2. Rentrée
De nos jours,
Calander, Ontario, Canada
Sur mon lit, le sac ouvert attendait les dernières affaires à y fourrer. Les préparatifs s’achevaient avant le départ pour ma deuxième année sur le campus de Nippissing. Déjà trois ans que nous avions débarqué au Canada. Cet énième déménagement avait eu un goût de précipitation. Même si je n’avais pas lié d’amitié avec mes camarades, quitter tout une nouvelle fois m’avait pesé. Je m’étais bien gardée de le montrer face à la mine préoccupée de mes parents. Je me doutais des raisons les ayant poussé à partir dans l’urgence et la culpabilité me tenaillait. Pourtant, depuis notre arrivée à Callander, la vie semblait avoir repris un cours normal, enfin, autant que possible. Je luttai encore contre les cauchemars et je dépassai tout doucement ma phobie sociale. Quant à la Voix… Je ressentais encore sa présence, mais de manière plus ténue, comme si elle sommeillait.

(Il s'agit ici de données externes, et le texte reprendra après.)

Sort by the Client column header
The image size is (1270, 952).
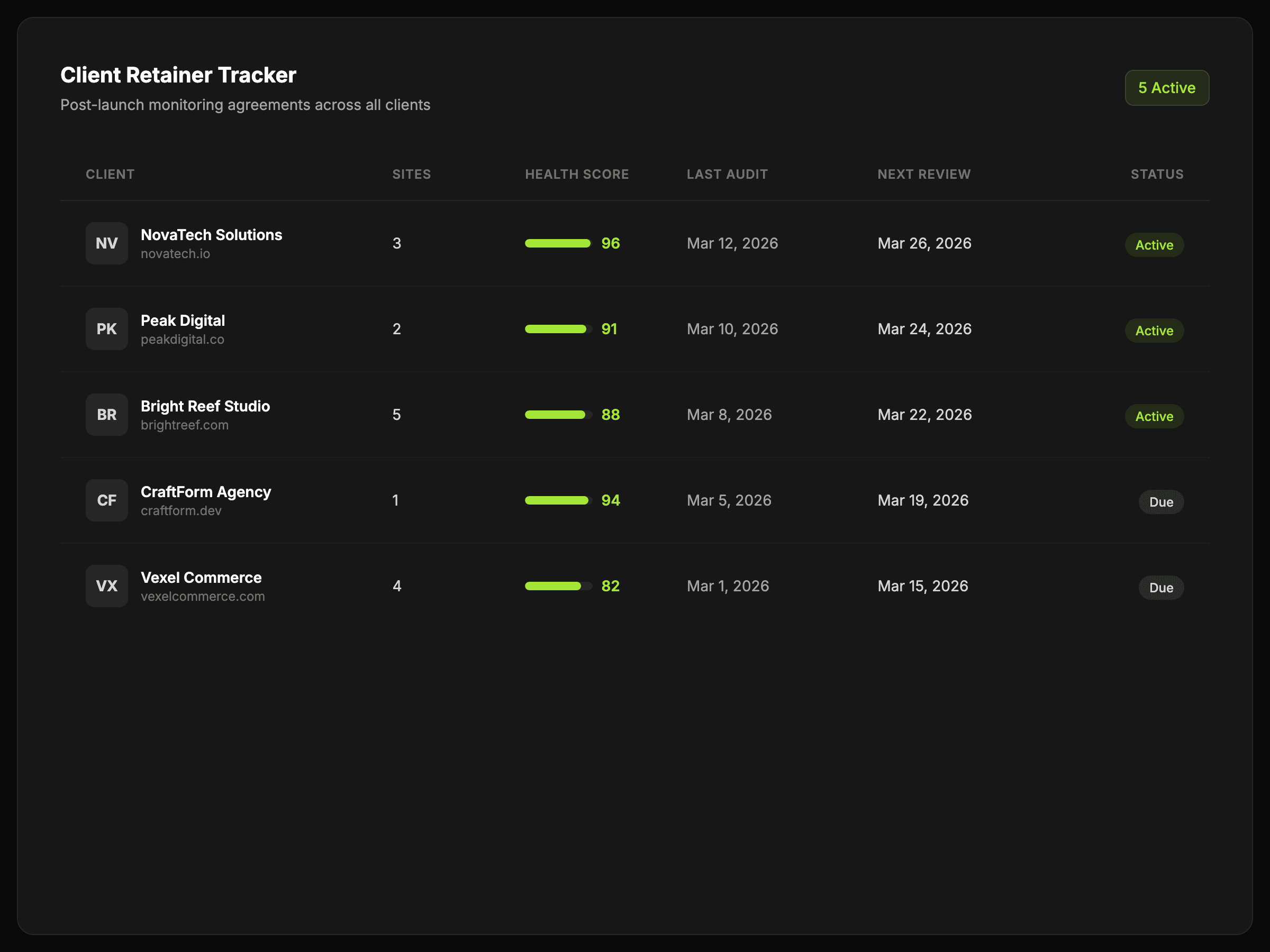click(110, 175)
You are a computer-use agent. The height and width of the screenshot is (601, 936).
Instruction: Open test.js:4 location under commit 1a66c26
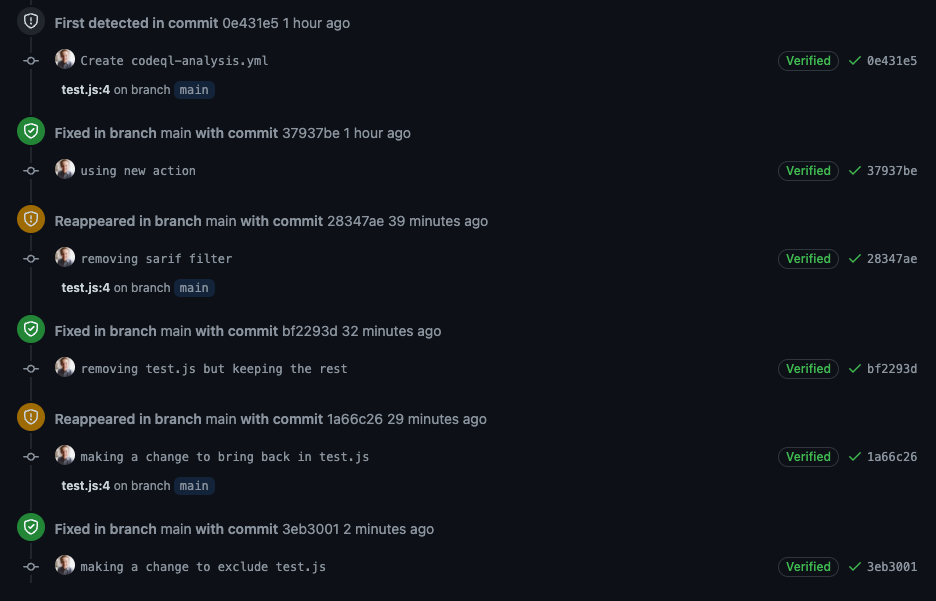85,486
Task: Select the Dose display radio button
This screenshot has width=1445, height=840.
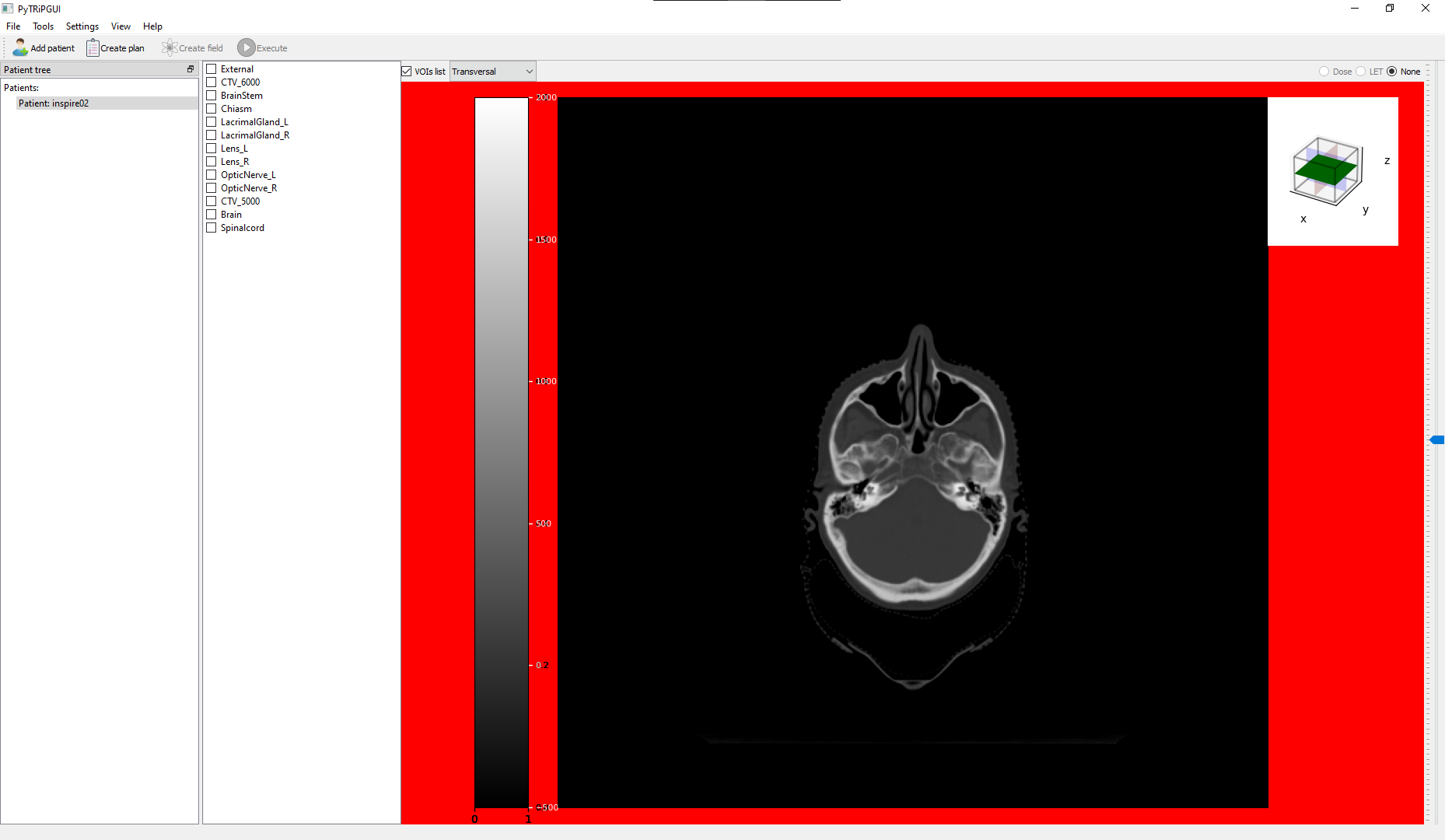Action: coord(1324,71)
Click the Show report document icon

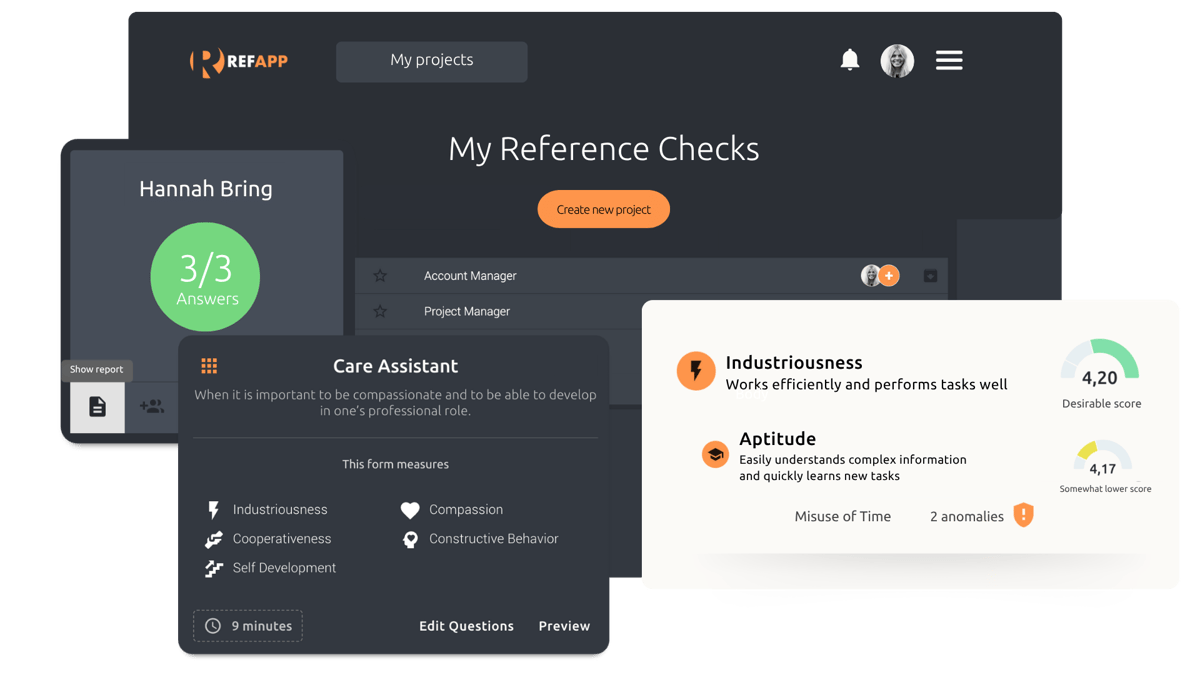point(96,406)
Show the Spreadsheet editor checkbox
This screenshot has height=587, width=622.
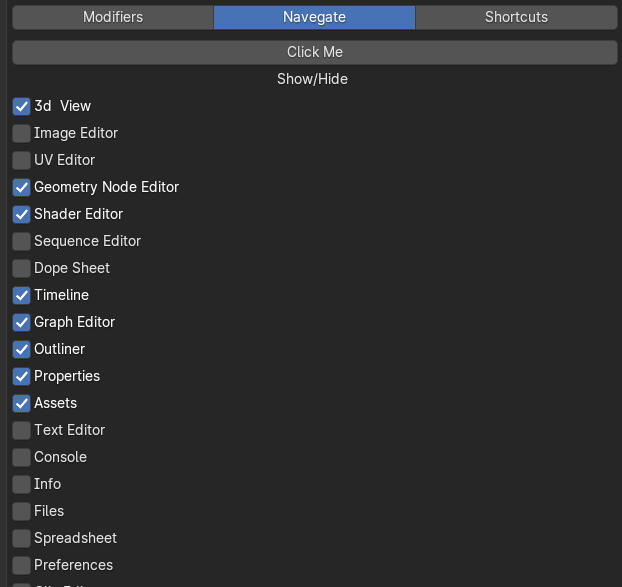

L’arrivée de ma mère dans la pièce me sortit de mes pensées. Un coup d’œil à ses bras chargés m’arracha un sourire amusé.
— Maman, tu te rappelles de la taille de la chambre. N’oublie pas que Cassie la partage avec moi.
— Tu seras bien contente d’avoir cette trousse de secours ainsi que des draps de rechange et…
— Il y a à peine un quart d’heure de route entre ici et North Bay, la coupai-je. Regarde, ça déborde !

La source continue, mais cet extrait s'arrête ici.